For my tenth birthday I was given a 120 mm Diana. Its  smell of celluloid is still with me, just like the feeling of  the “red” hours spent in the darkroom, where negatives  turn positive through the combined action of liquids,  darkness, and faint light. The day that magical world was  opened before me, a fascination was born in me that has  never left me.

For five long years I studied at the School of Architecture,  knowing that I would never practice this noble profession,  and when they ended, I was given a diploma written in  gothic-style letters that satisfied and, above all, reassured  my family. What I wanted was to paint, photograph, write,  and play music, though without neglecting to study the  theories of the great architects, including the Catalan  modernists, which I was able to examine with particular  interest at the Cátedra Gaudí documentation center in Barcelona.

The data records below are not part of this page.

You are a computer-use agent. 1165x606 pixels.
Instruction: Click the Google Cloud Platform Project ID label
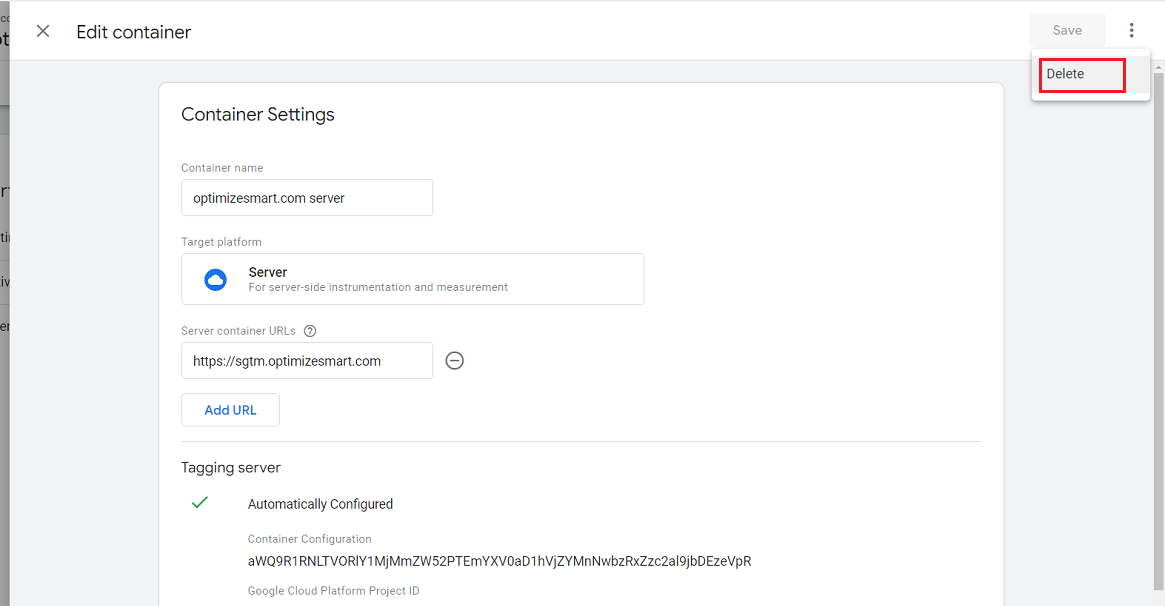pos(333,591)
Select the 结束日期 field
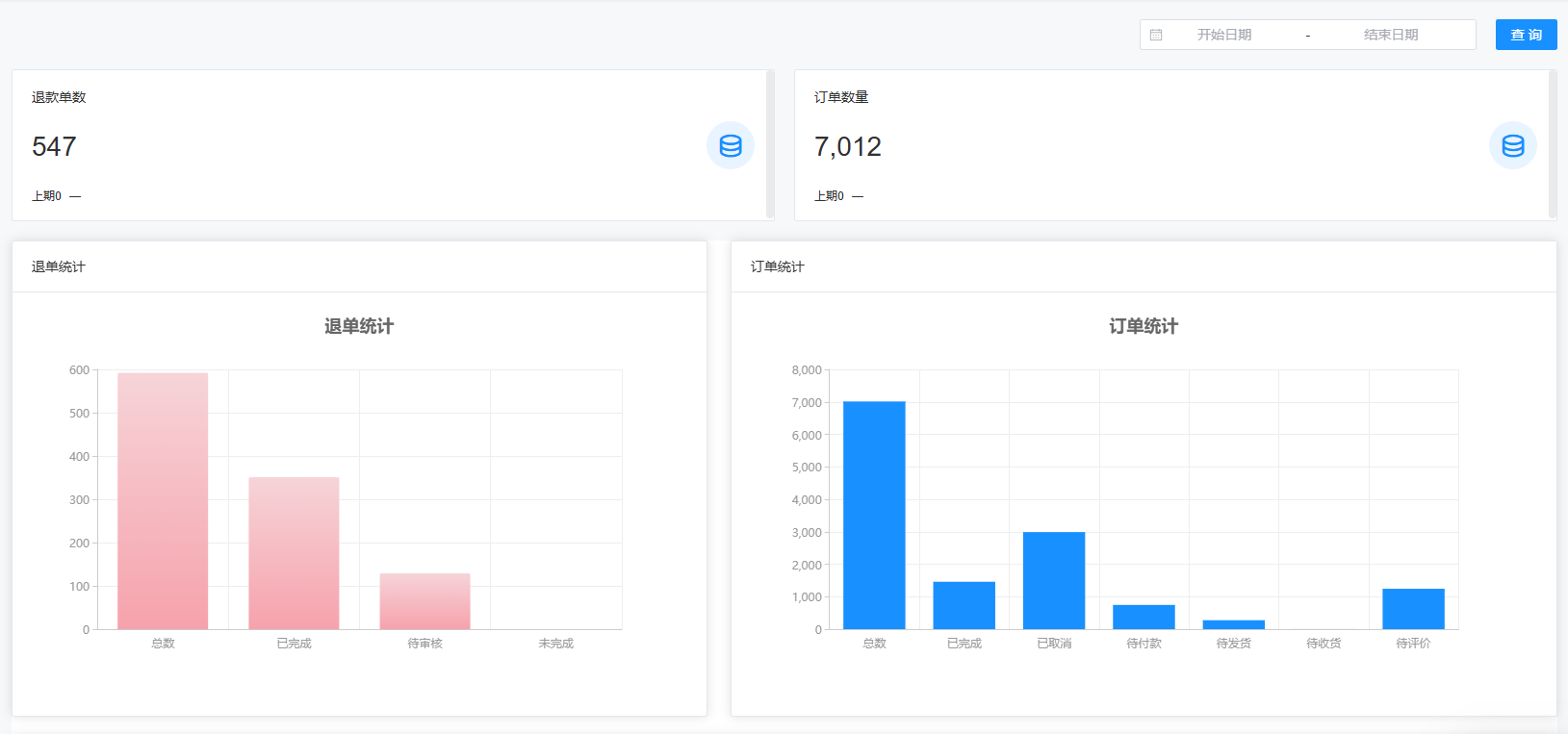Image resolution: width=1568 pixels, height=734 pixels. pyautogui.click(x=1391, y=35)
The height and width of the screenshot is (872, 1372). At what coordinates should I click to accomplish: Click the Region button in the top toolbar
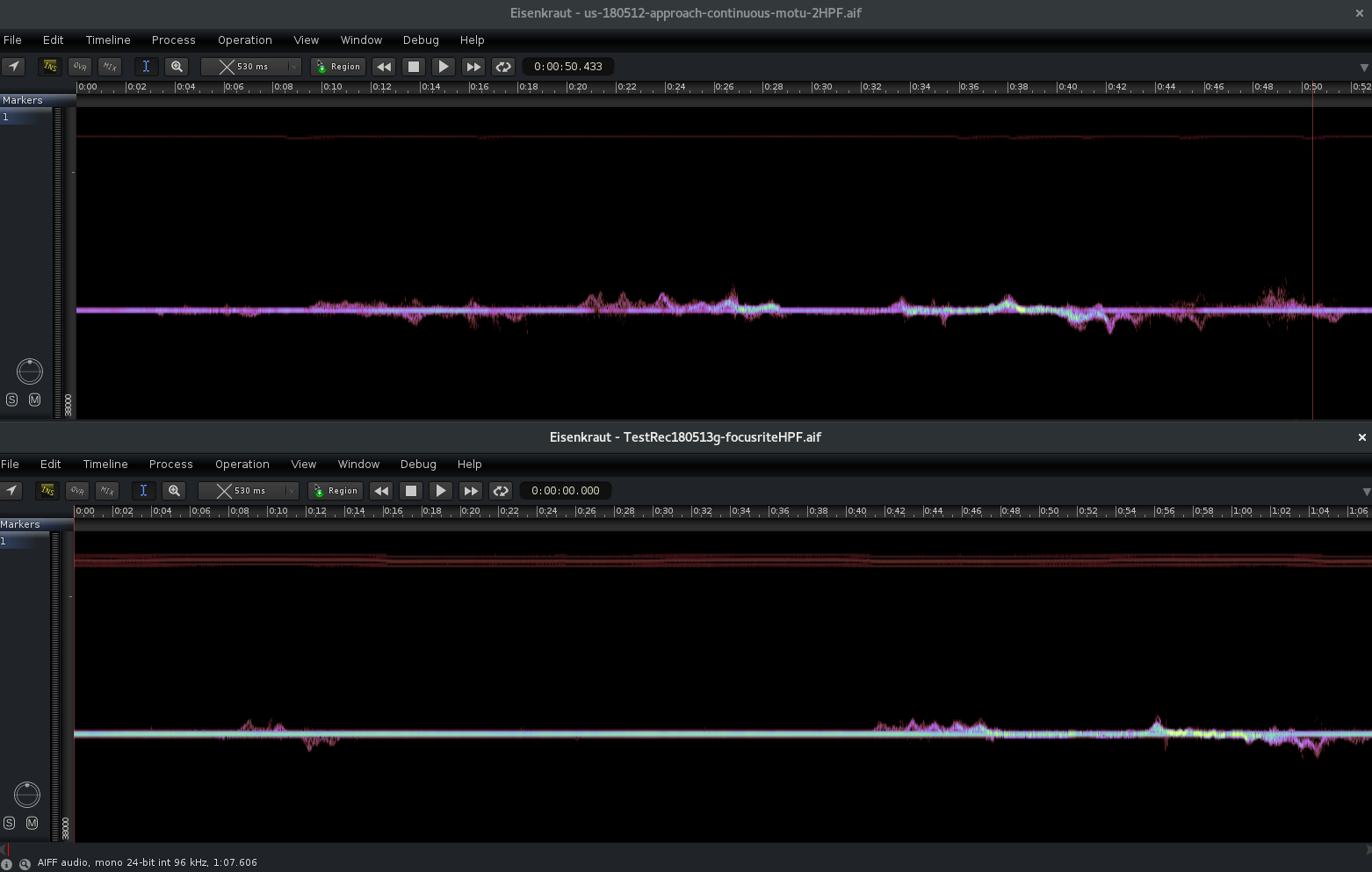coord(338,67)
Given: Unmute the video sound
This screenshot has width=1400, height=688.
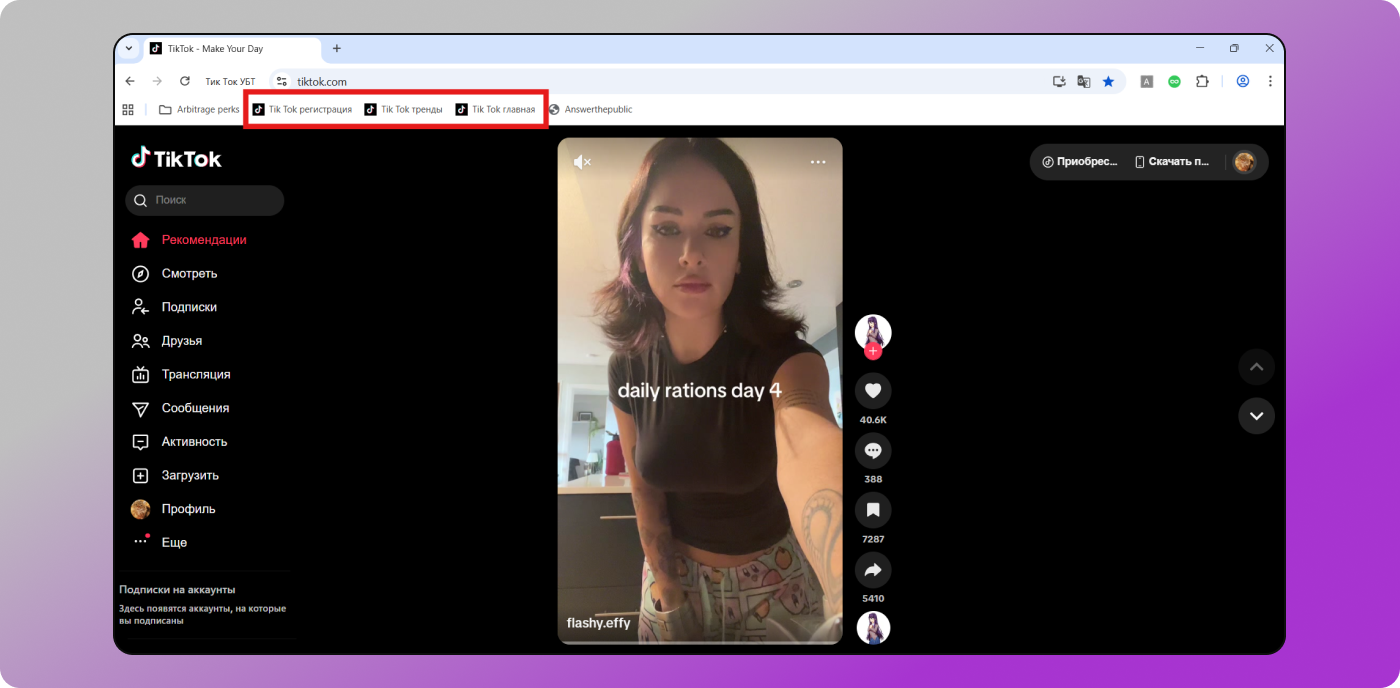Looking at the screenshot, I should 582,162.
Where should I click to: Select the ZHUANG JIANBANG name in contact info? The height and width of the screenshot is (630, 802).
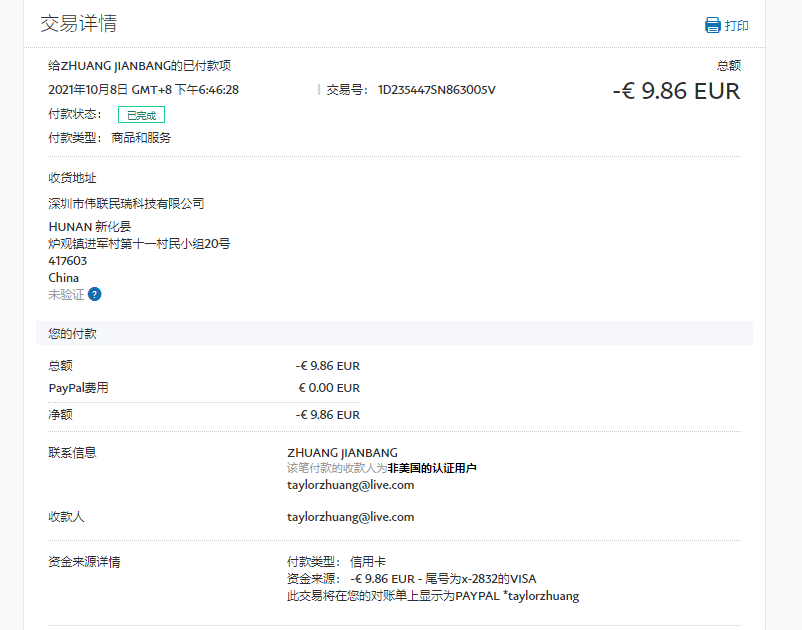coord(342,453)

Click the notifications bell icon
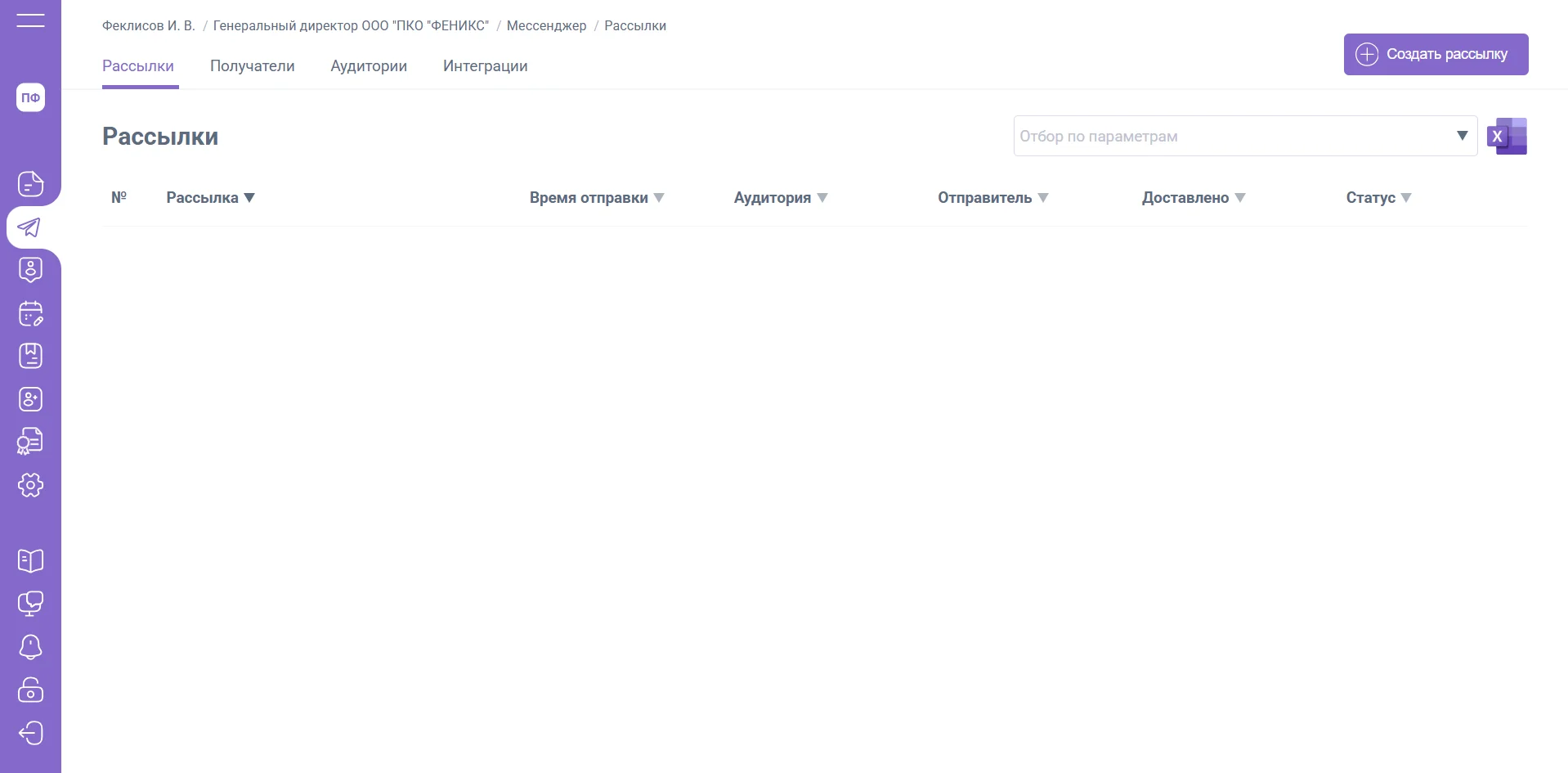click(x=30, y=647)
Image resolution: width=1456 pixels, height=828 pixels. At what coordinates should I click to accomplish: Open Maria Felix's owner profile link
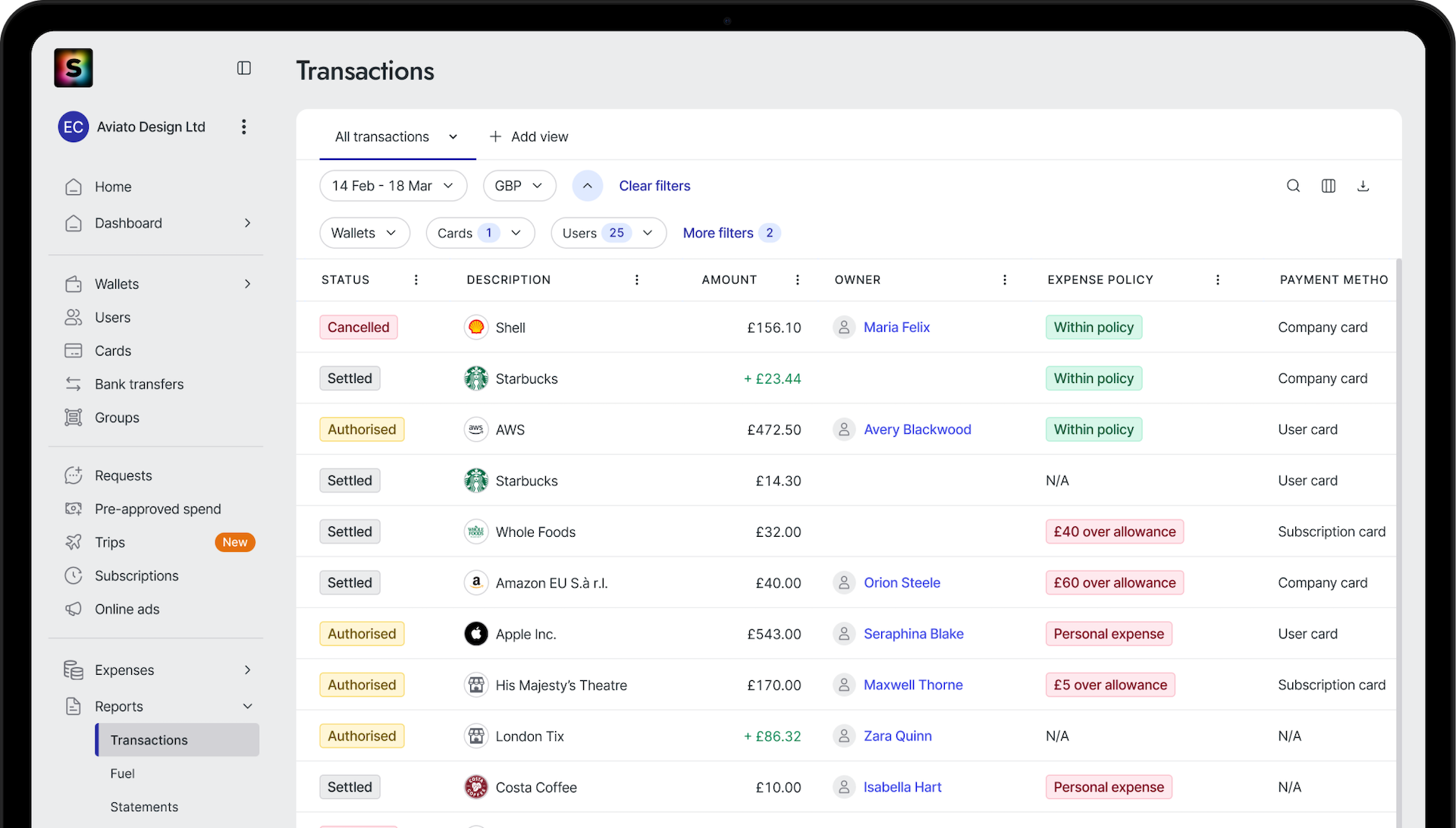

By working at it each day, I was able to build up a personal  photographic vocabulary, a way of proceeding that gave a  valid response to all the themes that interested me at the  time. I came to realize that a fraction is also a whole, that  each part is also an inexhaustible universe that contains  a vast amount of information. And that this is also true  of all the arts. A portrait can therefore be considered  a unique record of an identity, but also as the sum of  many other elements. Like an image that also has to be  broken into segments, sewn up, or folded without losing  its essence. Folding and unfolding, opening and closing,  gluing and tearing, removing and adding . . . The quest for  the substance underlying the skin of things and beings.

"if you go beneath my surface, you’ll find me waiting for  you,” a voice seems to suggest.